T-Cell Lymphoma Gets Its Own NCCN Treatment Guideline

May 1, 2007

The management of peripheral T-cell lymphoma may become more uniform with the release of the first set of clinical practice guidelines for the disease

HOLLYWOOD, Florida—The management of peripheral T-cell lymphoma may become more uniform with the release of the first set of clinical practice guidelines for the disease from the National Comprehensive Cancer Network (NCCN). "This is not a common disease, but it exists. There was a sense that clinicians were not treating patients with any kind of a uniform approach, so this is the beginning of such an approach," Leo I. Gordon, MD, Abby & John Friend Professor of Cancer Research, Northwestern University Feinberg School of Medicine, told ONI.

Peripheral T-cell lymphoma (unspecified) makes up approximately 5% to 7% of all non-Hodgkin's lymphoma cases and between 60% and 70% of T-cell lymphomas. A fine-needle aspiration biopsy alone is not sufficient for the initial diagnosis of peripheral T-cell lymphoma. Essential work-up involves adequate immunophenotyping, including a full paraffin panel; cell surface marker analysis by flow cytometry; and additional immunohistochemical studies if needed to establish lymphoma subtype. Molecular genetic analysis is also required to detect antigen receptor gene rearrangements and variants, Dr. Gordon said.

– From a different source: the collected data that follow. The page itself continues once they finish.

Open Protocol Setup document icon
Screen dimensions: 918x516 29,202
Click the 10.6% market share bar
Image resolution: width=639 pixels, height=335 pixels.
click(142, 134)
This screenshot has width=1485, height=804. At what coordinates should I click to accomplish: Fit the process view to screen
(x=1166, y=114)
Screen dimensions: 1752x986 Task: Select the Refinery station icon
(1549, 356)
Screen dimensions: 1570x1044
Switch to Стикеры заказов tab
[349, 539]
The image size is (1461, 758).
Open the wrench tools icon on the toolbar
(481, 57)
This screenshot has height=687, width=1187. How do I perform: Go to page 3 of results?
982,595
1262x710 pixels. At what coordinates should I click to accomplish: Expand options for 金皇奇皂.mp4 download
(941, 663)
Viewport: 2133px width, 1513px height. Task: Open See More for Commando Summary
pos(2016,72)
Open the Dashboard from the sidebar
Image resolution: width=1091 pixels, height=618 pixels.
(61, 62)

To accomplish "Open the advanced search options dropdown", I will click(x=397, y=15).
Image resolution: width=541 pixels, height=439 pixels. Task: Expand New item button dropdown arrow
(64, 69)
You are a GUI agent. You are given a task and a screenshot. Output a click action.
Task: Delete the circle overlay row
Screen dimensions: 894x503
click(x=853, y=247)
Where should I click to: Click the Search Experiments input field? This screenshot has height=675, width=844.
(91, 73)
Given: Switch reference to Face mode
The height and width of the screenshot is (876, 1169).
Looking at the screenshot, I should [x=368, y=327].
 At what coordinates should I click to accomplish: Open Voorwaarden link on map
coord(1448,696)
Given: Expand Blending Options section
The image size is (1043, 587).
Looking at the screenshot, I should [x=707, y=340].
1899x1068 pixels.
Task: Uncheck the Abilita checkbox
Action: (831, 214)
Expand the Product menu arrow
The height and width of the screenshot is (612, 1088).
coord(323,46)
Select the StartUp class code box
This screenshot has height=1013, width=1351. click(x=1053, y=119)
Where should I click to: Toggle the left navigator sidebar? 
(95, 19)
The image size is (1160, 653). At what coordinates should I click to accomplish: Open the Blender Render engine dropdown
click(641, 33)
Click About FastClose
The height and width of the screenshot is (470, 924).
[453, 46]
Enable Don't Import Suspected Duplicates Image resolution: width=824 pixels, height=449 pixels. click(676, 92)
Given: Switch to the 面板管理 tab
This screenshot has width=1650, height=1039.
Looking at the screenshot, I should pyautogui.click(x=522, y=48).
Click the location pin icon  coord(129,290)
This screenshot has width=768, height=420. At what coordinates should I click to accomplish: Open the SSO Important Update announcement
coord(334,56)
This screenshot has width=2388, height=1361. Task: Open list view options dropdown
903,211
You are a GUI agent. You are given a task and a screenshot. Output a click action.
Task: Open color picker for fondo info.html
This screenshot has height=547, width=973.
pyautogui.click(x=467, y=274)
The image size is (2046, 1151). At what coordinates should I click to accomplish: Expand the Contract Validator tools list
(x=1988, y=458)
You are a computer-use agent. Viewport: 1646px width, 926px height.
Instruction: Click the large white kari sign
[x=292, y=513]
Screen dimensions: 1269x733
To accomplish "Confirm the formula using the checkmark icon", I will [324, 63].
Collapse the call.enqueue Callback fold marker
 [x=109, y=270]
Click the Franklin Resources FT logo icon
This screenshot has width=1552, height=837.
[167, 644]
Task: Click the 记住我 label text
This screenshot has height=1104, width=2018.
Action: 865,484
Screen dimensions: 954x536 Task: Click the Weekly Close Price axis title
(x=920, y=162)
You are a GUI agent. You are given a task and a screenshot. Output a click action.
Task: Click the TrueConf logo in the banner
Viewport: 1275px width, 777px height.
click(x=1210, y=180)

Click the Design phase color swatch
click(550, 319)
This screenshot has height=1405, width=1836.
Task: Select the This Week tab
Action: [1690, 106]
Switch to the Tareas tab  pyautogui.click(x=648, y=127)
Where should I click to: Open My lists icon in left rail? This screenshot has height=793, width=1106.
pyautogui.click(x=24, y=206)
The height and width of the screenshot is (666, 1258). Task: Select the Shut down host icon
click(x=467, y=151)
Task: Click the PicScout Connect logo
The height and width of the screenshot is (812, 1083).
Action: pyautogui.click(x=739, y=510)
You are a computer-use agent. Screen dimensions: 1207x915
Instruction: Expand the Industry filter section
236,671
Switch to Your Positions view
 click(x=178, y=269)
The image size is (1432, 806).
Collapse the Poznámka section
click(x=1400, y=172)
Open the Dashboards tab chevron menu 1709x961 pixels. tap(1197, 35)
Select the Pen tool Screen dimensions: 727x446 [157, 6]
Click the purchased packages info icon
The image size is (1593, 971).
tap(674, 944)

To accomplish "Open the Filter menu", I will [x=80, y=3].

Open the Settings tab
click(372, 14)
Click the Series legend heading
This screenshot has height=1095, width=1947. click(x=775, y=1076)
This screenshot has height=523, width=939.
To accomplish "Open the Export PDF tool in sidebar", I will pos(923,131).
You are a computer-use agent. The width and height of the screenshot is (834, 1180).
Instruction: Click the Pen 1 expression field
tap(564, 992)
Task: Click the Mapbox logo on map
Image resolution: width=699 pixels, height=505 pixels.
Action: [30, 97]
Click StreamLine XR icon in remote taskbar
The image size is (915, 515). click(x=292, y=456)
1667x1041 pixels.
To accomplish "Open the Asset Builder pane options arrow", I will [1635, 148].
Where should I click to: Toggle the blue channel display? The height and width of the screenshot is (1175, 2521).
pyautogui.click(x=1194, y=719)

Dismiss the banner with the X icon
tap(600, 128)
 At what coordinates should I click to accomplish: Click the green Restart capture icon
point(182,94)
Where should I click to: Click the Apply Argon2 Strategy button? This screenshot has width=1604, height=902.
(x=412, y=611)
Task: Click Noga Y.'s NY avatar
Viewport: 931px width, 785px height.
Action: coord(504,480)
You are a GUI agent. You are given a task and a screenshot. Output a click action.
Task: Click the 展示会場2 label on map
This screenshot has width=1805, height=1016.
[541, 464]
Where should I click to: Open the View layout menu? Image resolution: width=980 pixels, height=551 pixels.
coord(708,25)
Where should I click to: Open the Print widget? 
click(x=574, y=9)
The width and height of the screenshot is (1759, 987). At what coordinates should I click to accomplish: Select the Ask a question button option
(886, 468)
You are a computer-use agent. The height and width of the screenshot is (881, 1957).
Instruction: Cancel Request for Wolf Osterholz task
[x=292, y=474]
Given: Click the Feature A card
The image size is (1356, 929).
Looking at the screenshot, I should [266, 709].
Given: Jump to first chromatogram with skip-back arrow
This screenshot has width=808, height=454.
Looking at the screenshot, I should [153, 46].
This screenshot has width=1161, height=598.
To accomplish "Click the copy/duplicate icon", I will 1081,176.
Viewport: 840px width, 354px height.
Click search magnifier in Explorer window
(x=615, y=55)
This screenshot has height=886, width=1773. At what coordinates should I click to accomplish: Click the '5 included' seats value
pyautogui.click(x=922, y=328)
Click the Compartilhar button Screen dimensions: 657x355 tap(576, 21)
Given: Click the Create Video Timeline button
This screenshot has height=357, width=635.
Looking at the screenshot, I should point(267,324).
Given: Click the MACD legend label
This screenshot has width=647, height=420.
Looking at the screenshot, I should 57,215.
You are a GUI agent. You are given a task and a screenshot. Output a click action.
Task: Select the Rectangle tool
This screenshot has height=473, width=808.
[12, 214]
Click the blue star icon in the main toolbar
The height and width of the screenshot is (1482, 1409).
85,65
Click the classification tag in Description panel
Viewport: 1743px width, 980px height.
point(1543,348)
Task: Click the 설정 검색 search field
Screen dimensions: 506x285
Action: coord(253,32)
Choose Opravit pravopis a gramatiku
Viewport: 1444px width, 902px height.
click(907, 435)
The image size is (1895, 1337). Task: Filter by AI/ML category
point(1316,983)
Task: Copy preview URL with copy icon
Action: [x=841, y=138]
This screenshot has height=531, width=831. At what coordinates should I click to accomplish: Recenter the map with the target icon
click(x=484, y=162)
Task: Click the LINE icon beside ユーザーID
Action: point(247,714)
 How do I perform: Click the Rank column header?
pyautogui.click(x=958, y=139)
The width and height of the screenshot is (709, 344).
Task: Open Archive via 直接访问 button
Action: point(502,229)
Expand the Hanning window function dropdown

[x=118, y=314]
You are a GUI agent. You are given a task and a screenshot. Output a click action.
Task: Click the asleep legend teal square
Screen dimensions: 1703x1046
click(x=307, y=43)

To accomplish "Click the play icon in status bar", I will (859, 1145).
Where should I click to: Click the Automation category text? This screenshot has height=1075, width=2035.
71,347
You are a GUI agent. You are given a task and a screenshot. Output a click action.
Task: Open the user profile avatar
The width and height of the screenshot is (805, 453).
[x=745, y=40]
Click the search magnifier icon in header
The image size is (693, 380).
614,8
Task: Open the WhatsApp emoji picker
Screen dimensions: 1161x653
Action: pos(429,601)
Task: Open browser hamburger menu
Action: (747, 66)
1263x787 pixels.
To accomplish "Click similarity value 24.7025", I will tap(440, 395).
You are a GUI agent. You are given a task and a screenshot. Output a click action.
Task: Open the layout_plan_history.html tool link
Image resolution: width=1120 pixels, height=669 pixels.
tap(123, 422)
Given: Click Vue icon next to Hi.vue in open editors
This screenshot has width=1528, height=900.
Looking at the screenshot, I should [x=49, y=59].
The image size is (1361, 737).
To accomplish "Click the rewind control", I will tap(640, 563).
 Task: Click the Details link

The guidelines detail all steps to follow during the work-up of a patient with suspected peripheral T-cell lymphoma and recommend that prophylaxis for tumor lysis syndrome be considered during induction therapy for stage I and II disease. Follow-up therapy for complete response, partial response, and no response or progressive disease, as well as end of treatment restaging for these categories, is described.

The NCCN T-cell lymphoma panel recommended that patients be enrolled in a clinical trial whenever possible for optimal management.

First-line therapy should encompass aggressive regimens (see Table). The panel also noted that intermediate- and high-risk patients be consolidated with high-dose therapy and autologous or allogeneic stem cell support.

Recommended second-line therapy includes regimens with intent for stem cell rescue and therapy with palliative intent (see Table).

These first guidelines stress the importance of trying to identify targets such as vascular endothelial growth factor (VEGF) or CT 25 because "now we have antibodies or peptides that can attack these targets," Dr. Gordon commented.

He said that it has now become possible to identify prognostic factors more accurately than ever before, due to better, more sophisticated technology. "Before, we relied on clinical techniques, which are valuable. But now, the big question is whether molecular prognostic factors trump the clinical prognostic factors. Which is more predictive? Should you follow the old school of thinking or should you treat every patient who has a p53 mutation, regardless of whether they feel well or not?"

The panel also said it was no longer essential to do a bone marrow biopsy in these patients to diagnose chronic lymphocytic leukemia (CLL). "This has been a bone of contention, if you will, because we used to do bone marrows in patients with follicular lymphoma and CLL routinely. But it's probably not necessary because we don't act on the results anyway, so why put somebody through that," Dr. Gordon said.